EXERCISE INSTRUCTIONS >> Within the listing below, give again exactly the lines between the one containing "Where should I" and the one containing "Open the Video camera icon tile", inclusive, pictures left aside.

SOURCE MATERIAL >>
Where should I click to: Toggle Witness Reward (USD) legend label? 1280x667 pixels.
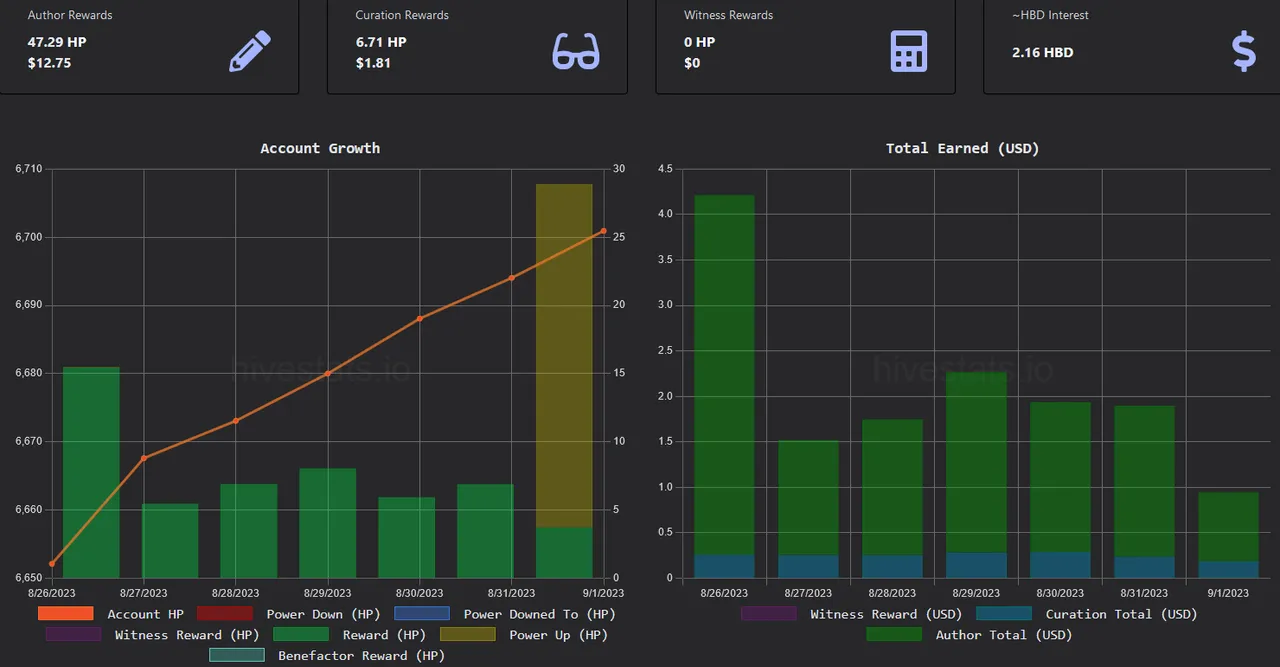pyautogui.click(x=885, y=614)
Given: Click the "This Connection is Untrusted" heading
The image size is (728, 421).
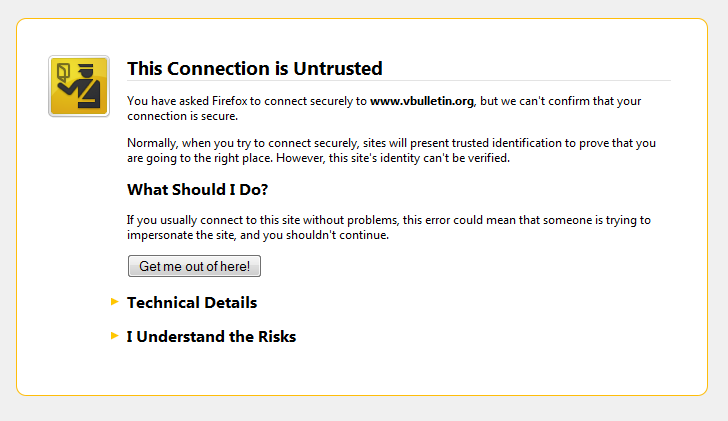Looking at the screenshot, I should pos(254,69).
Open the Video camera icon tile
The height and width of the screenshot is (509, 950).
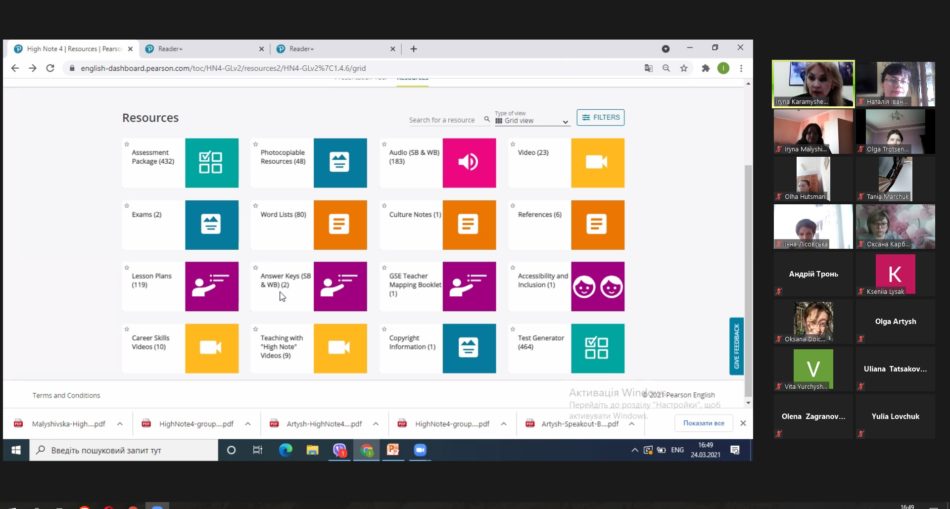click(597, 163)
...
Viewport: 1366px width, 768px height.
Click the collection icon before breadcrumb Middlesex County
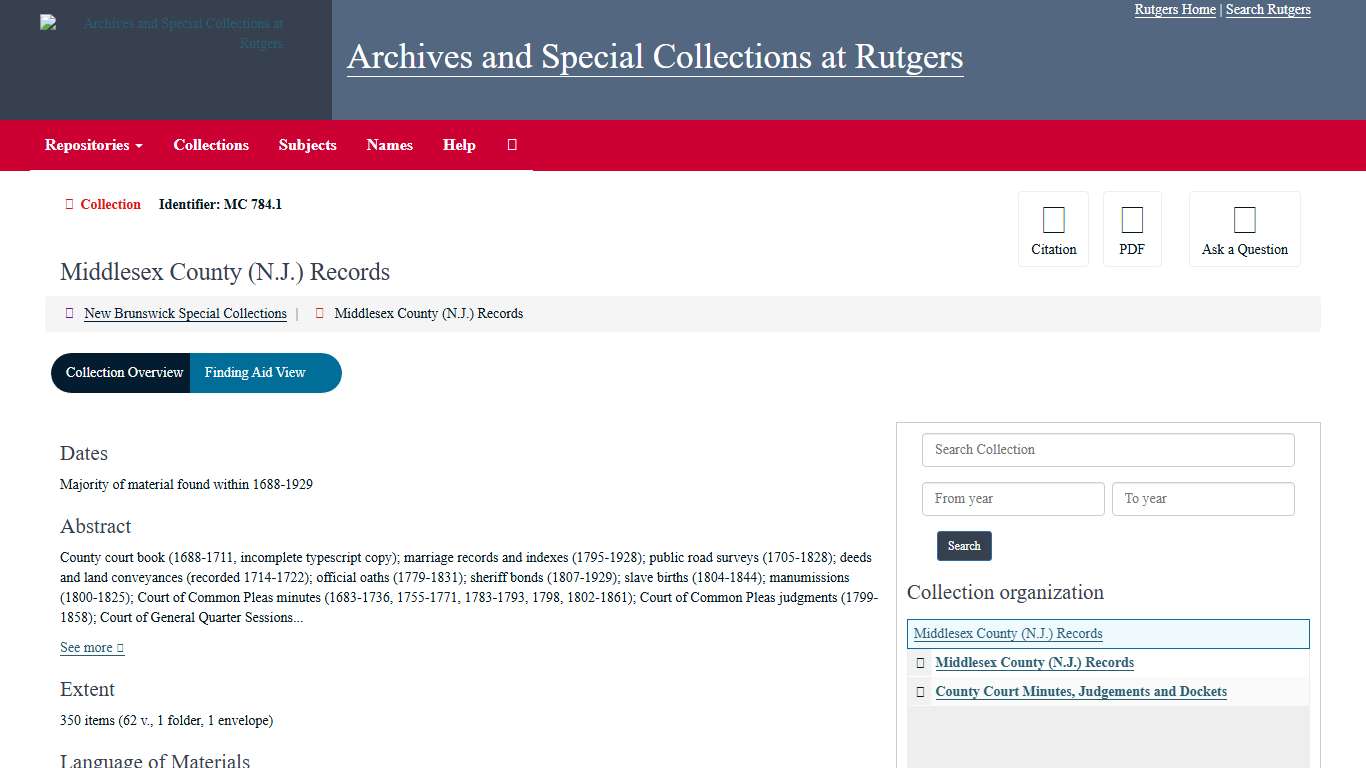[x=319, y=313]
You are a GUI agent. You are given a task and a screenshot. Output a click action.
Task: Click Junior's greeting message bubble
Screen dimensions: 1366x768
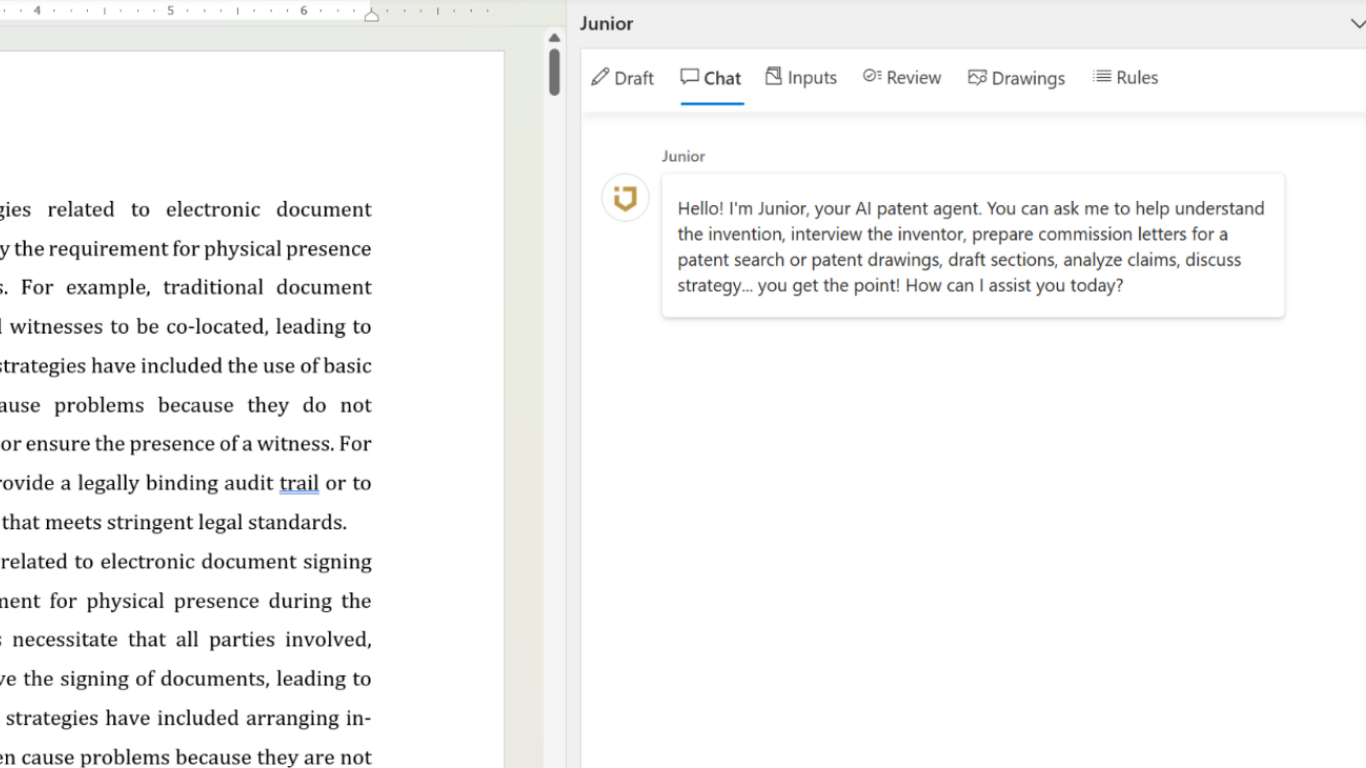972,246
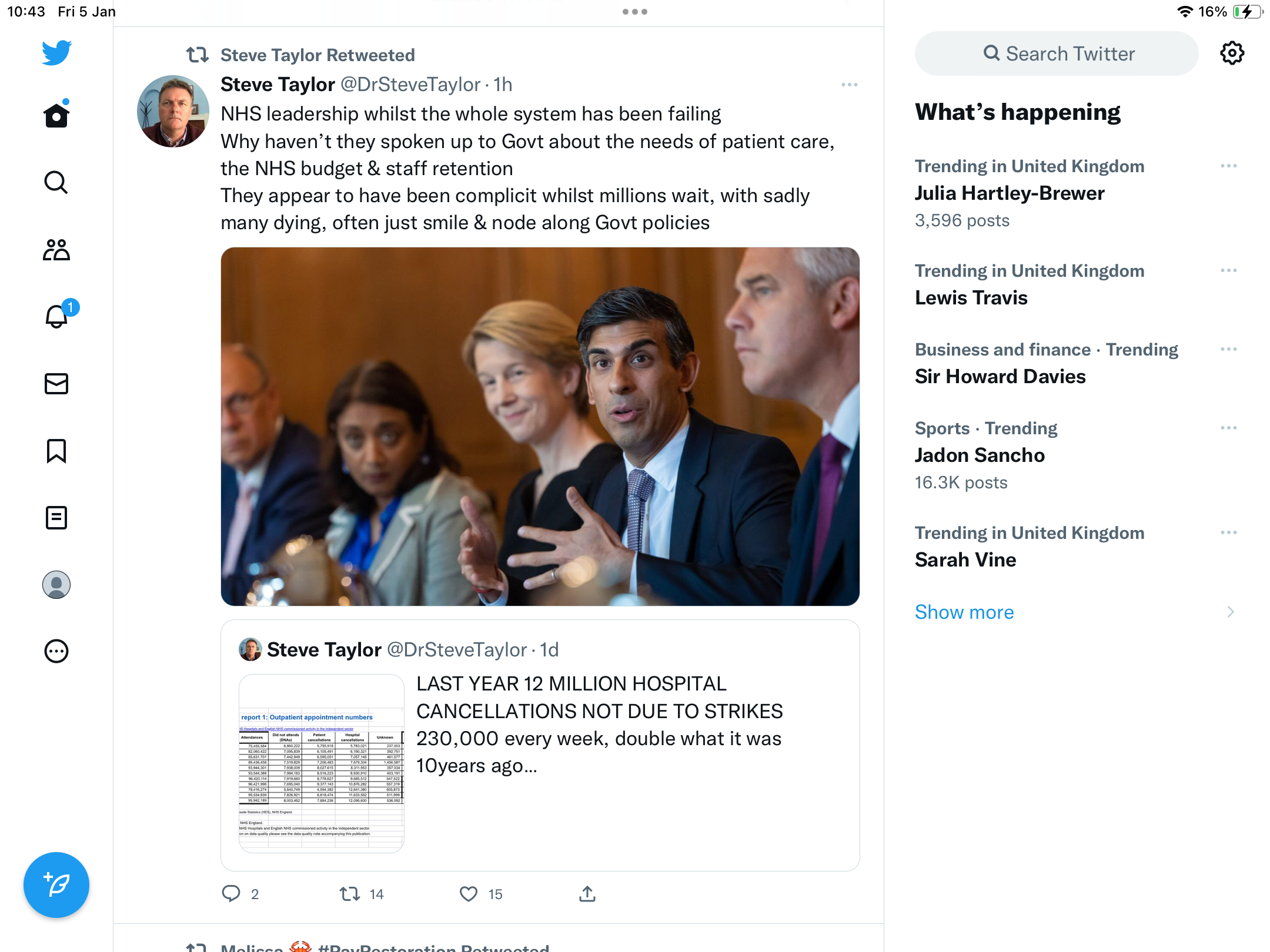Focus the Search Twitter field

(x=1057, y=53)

OUTPUT OF THE EXERCISE >>
Where should I click to: Toggle Witness Reward (USD) legend label? 1280x667 pixels.
pyautogui.click(x=885, y=614)
Given: Click the "This Connection is Untrusted" heading
The image size is (728, 421).
Looking at the screenshot, I should pos(254,69).
Open the Video camera icon tile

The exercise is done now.